Writing Methods

The test of a good Methods section is that another lab could reproduce the work from what you wrote. Not brevity, not elegance, reproducibility. If a competent reader in your field cannot rebuild the study and get comparable answers, the section has failed no matter how polished the prose.

This page complements scientific writing, which places Methods inside the IMRaD structure. Here the focus is what goes in the section and how to organize it.

Organize by what you did#

Order the Methods by the work itself, in the sequence that makes the study easiest to follow. That sequence is often chronological because studies unfold in time, but pick the order that produces the cleanest narrative, not the order you happened to run things.

Open with a short overview paragraph in plain English so a reader can picture the study before meeting the detail. State the type of study, the setting, the duration, the population or system, and the analysis approach. A reader who stops after this paragraph should still be able to parse your Results figures.

Then divide the rest into subsections with informative subheadings. The usual pieces are study design, data and population, comparators, outcomes, and analysis.

Enough detail to rebuild the study#

Give the design first. Say whether the study is experimental, observational, a model, or a mix, and describe the layout: treatments, randomization, blinding, sampling scheme, or model architecture.

Describe the data and the population next. Where did the data come from, over what period, and who or what is in it. State inclusion and exclusion criteria, the sample size, and how participants or units were selected. Selection choices shape what the results can mean, so make them explicit.

Name the comparators. An estimate or an effect only means something against a reference, so state the control group, the baseline, or the counterfactual you compare against.

Define the outcomes. Say exactly what you measured, how you measured it, and when. Distinguish the primary outcome from secondary outcomes so a reader knows which result carries the study.

Name the software, versions, and seeds#

Reproducibility depends on the boring specifics. Name the software and its version, the packages and their versions, and the random seed for any stochastic step. “Analyses were run in R” tells a reader almost nothing; “R 4.4.0 with cmdstanr 0.8.1 and data.table 1.15, seed 1834” lets them repeat the work.

Share the data and the code. Put them in a repository with a stable identifier such as a DOI, and reference it from the Methods. See reproducibility for how to package an analysis so it runs again years later.

Match the reporting guideline#

The community has agreed checklists for what a study must disclose. Follow the one that fits your design.

Most journals now ask for the completed checklist at submission. Filling it in early also catches gaps in the Methods before a reviewer does.

Pre-registration#

Registering the hypotheses and the analysis plan before you see the outcome data separates what you predicted from what you found. It guards against selective reporting and outcome switching, and it makes the eventual Methods section easier to write because the plan already exists. Register confirmatory work; label anything decided after seeing the data as exploratory.

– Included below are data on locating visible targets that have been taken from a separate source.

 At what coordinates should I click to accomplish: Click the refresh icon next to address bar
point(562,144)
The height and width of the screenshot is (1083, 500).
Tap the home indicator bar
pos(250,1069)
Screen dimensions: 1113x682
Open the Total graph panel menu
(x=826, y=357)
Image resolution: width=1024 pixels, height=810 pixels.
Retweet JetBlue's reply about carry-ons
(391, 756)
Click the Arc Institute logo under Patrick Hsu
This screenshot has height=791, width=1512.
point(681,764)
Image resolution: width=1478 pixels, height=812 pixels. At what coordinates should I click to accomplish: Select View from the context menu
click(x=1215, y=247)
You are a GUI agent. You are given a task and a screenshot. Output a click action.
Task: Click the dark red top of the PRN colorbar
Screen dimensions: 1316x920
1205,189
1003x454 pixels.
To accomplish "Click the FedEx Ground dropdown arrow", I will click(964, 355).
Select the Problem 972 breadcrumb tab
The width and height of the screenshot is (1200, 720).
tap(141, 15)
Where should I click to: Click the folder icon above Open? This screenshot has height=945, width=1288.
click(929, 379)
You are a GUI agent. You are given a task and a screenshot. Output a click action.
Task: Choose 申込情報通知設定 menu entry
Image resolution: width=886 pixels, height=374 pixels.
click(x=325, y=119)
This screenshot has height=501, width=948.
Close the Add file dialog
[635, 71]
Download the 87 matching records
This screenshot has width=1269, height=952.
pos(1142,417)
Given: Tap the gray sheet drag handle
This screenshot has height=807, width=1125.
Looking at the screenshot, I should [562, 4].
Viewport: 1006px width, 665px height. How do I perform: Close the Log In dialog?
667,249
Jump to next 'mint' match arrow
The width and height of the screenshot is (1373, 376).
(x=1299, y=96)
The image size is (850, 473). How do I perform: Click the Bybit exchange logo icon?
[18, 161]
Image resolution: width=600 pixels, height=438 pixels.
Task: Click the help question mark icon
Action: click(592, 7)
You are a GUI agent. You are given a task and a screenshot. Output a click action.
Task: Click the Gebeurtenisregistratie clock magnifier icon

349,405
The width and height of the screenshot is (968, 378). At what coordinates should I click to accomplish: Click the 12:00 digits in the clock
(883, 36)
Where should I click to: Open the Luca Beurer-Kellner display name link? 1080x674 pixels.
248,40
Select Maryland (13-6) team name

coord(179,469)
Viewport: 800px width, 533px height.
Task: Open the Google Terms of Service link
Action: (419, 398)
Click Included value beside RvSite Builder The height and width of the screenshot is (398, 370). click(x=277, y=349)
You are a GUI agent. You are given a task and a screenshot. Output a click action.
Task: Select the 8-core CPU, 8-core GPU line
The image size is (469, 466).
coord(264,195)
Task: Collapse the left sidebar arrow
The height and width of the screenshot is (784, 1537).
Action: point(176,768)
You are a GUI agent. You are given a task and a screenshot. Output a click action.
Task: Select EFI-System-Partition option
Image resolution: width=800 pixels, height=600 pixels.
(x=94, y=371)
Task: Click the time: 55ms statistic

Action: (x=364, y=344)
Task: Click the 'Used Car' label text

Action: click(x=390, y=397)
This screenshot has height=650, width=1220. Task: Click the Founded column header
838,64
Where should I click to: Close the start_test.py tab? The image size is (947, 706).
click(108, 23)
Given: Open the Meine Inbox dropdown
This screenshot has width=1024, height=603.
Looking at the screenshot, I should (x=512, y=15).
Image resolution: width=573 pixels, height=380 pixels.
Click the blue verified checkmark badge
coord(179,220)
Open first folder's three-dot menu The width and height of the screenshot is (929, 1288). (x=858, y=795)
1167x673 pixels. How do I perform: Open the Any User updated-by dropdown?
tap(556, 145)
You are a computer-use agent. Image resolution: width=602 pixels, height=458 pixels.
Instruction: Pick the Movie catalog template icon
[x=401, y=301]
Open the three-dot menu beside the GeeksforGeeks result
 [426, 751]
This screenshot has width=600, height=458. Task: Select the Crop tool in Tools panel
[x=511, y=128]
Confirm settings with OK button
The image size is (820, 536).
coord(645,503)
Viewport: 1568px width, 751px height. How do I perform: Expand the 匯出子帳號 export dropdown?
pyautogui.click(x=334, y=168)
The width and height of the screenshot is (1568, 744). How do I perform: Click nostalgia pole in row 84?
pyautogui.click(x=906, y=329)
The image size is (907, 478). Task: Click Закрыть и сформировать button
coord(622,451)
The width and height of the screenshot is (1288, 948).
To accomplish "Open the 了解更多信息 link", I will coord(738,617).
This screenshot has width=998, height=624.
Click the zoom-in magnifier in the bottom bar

Completeness without losing the reader#

Completeness and readability pull against each other, and the answer is a two-tier section. Keep the main text at the level a reader needs to judge the work, and move replication-grade detail to supplements.

Full protocol steps, complete parameter tables, robustness checks, derivations, and the analysis scripts belong in supplementary material. Reference each supplement from the main text so nothing is orphaned. The reader who wants depth follows the pointer; everyone else keeps moving.

A worked skeleton#

Overview. One paragraph, plain English: type of study, setting, duration, population or system, analysis approach.

Study design. Experimental, observational, or model; the layout, randomization, and any blinding.

Data and population. Source, time span, inclusion and exclusion criteria, sample size, selection.

Comparators. The control, baseline, or counterfactual.

Outcomes. What was measured, how, and when; primary versus secondary.

Analysis. Software and versions, models fitted, assumptions, seeds; a reproducibility statement pointing to code and data.

Supplements. Signposts to replication-grade detail throughout.

A worked infectious-disease example#

We estimated the serial-interval distribution of pathogen X from 214 transmission pairs reported to the regional surveillance system between March and August 2024. We fit a gamma distribution by maximum likelihood (maximum likelihood estimation), with a likelihood that corrected for interval censoring in the onset dates and for right truncation from the study cutoff (fitting delay distributions). We fit the model in Stan via cmdstanr 0.8.1 under R 4.4.0, running four chains for 2000 iterations each with seed 1834, and checked convergence with the split-Rhat statistic. The primary outcome was the mean serial interval with its 95 percent credible interval; the secondary outcome was the fraction of negative serial intervals. Data and code are archived at the accompanying DOI, and the full censoring likelihood and prior predictive checks are in the supplement.

Short as this is, another group could rebuild it: they know the data, the estimand, the likelihood, the software and seed, the outcomes, and where to find the rest.